Но я понимал, что это не единственная причина, по которой он хотел, чтобы мы были при нем. Одним ухом он слушал дурные вести из России, а другим прислушивался к нам с Катицей. Мог внезапно войти в мою комнату, притворяясь, будто что-то ищет. А что именно, быстро забывал. Катица обычно шила, сидя на кровати, подогнув одну ногу и свесив другую. Ее икры и щиколотки постоянно отвлекали меня от чтения.
Читая, я иногда чувствовал на себе ее взгляд, но на что именно любят смотреть девушки, я не знал. Так, между внезапными появлениями деда, шитьем и чтением, взглядами в лицо и почти столь же выразительными взглядами в сторону, проходило время.
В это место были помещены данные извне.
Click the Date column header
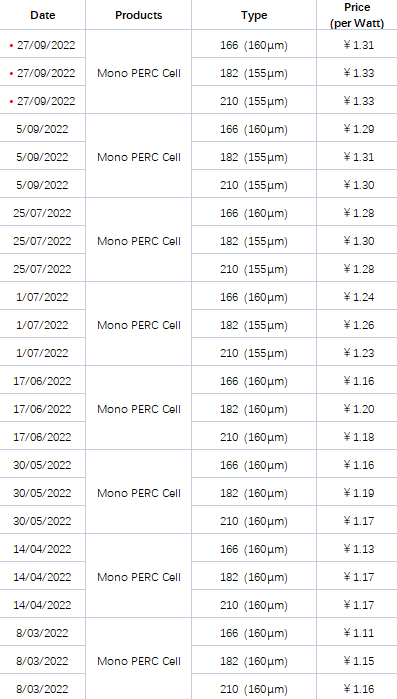 43,15
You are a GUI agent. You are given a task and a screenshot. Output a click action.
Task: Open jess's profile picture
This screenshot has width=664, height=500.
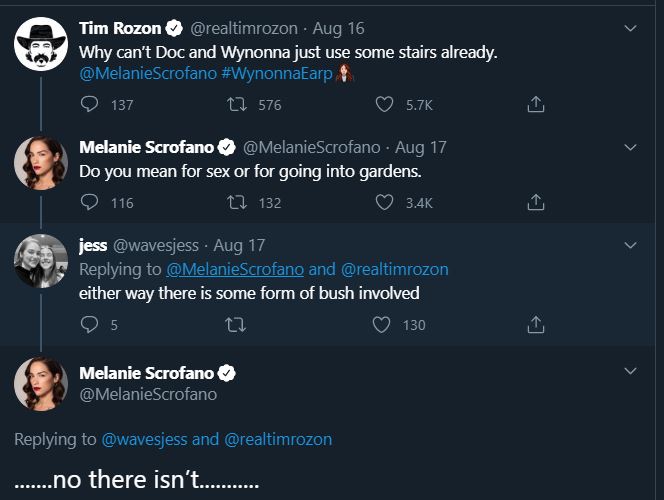(40, 261)
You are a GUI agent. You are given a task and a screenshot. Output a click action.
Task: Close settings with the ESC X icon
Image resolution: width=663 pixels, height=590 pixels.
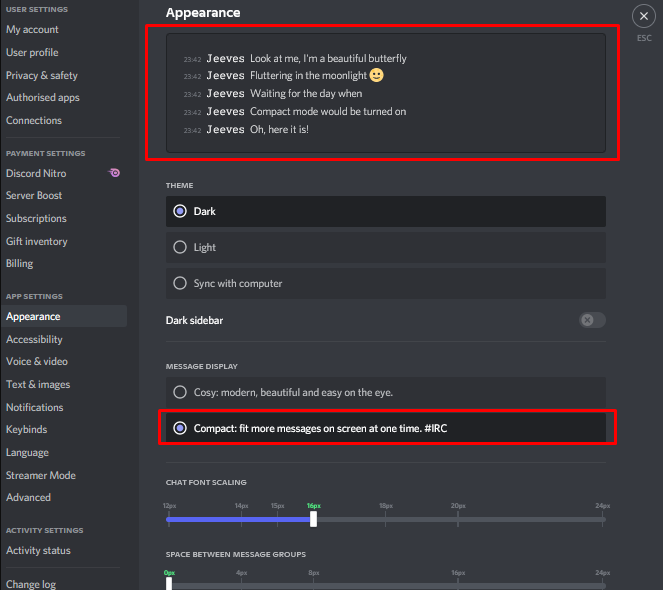point(643,16)
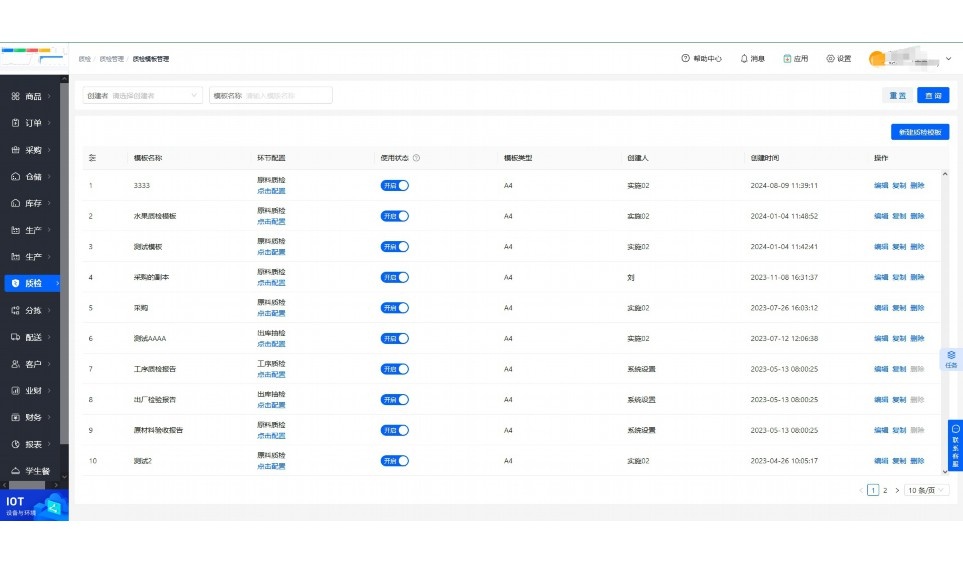Disable the switch for 水果质检模板

coord(395,216)
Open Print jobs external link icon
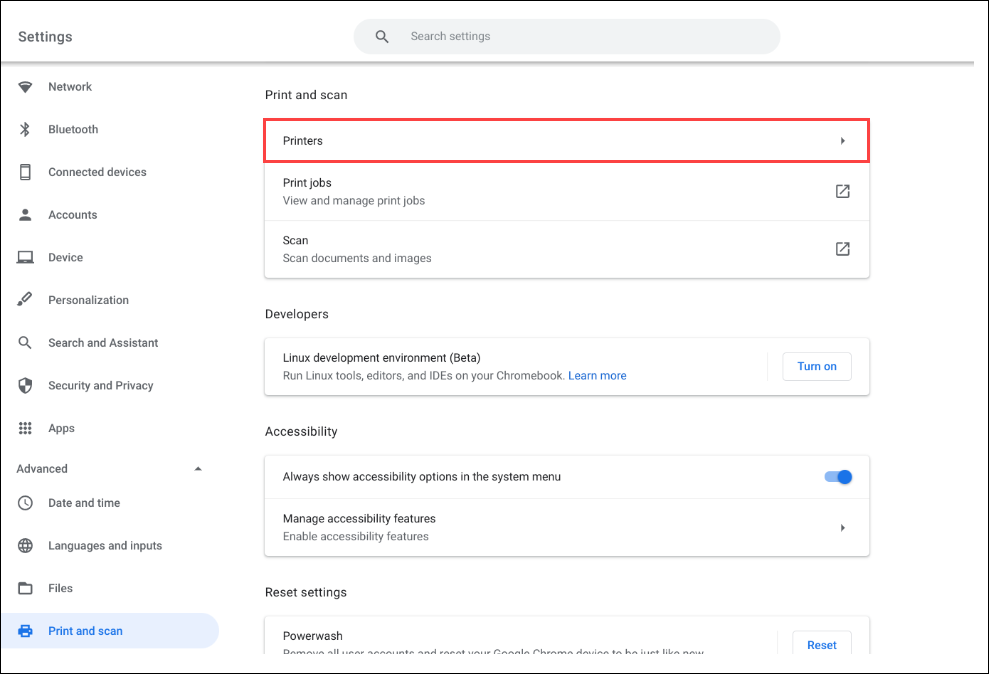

Ближе к вечеру дед всегда начинал нервничать. Он ходил, словно в клетке, не имея ключа. Этого времени он ждал больше всего, ведь он всегда проводил его со вдовой Остеррайхер. Всего несколько минут, но их хватало, чтобы накрыть ее ладонь своей. Он подходил к двери, выходил на крыльцо и возвращался, но однажды, в дождливый день, я сказал ему:
— Можешь идти, дедуль. Не беспокойся.
Он не спросил, откуда я знаю, что он хочет уйти, а только прошептал:
— Ты же не сделаешь ей живот, правда? — Он кивнул головой в сторону моей комнаты.
— Не сделаю, дед. Иди уже.
Он натянул сапоги и плащ, нахлобучил шляпу и ушел. Я долго ждал, прежде чем вернуться к Катице. Когда я наконец вошел в комнату, она лежала на матрасе, опираясь на локти. Теперь с кровати свисали обе ноги. Тощая, незаметная Катица вдруг превратилась в создание, завладевшее моей комнатой, моей кроватью и моими мыслями, и бежать было некуда.
Увидев, что я снова взялся за книгу, она выпрямилась и спросила:
— Что ты там читаешь?
— Одну историю, дело происходит в Америке, на Миссисипи.
Она растопырила пальцы ног, и опять мне не давали покоя ее икры.
— Что это?
— Река. Она длиннее и шире нашего Дуная.
Ее живот, который мне нельзя было делать, поднимался и опускался, а вместе с ним и все, что выше. От этого мягкого покачивания меня трясло сильнее, чем от землетрясения.
Я покинул свой пост, чтобы включить свет, когда входная дверь распахнулась и послышалась дедова ругань — румынские проклятия, каких он еще никогда не произносил. Я испугался, что это как-то связано с животом Катицы, и приготовился к обороне, но я ошибся.
— Черт подери, кондитерская закрыта! Я не был там столько дней, а теперь она закрыта. Пусто и заперто. — Он бросил сапоги и плащ в угол. — Витрины все заколочены досками, и никто не знает, где она.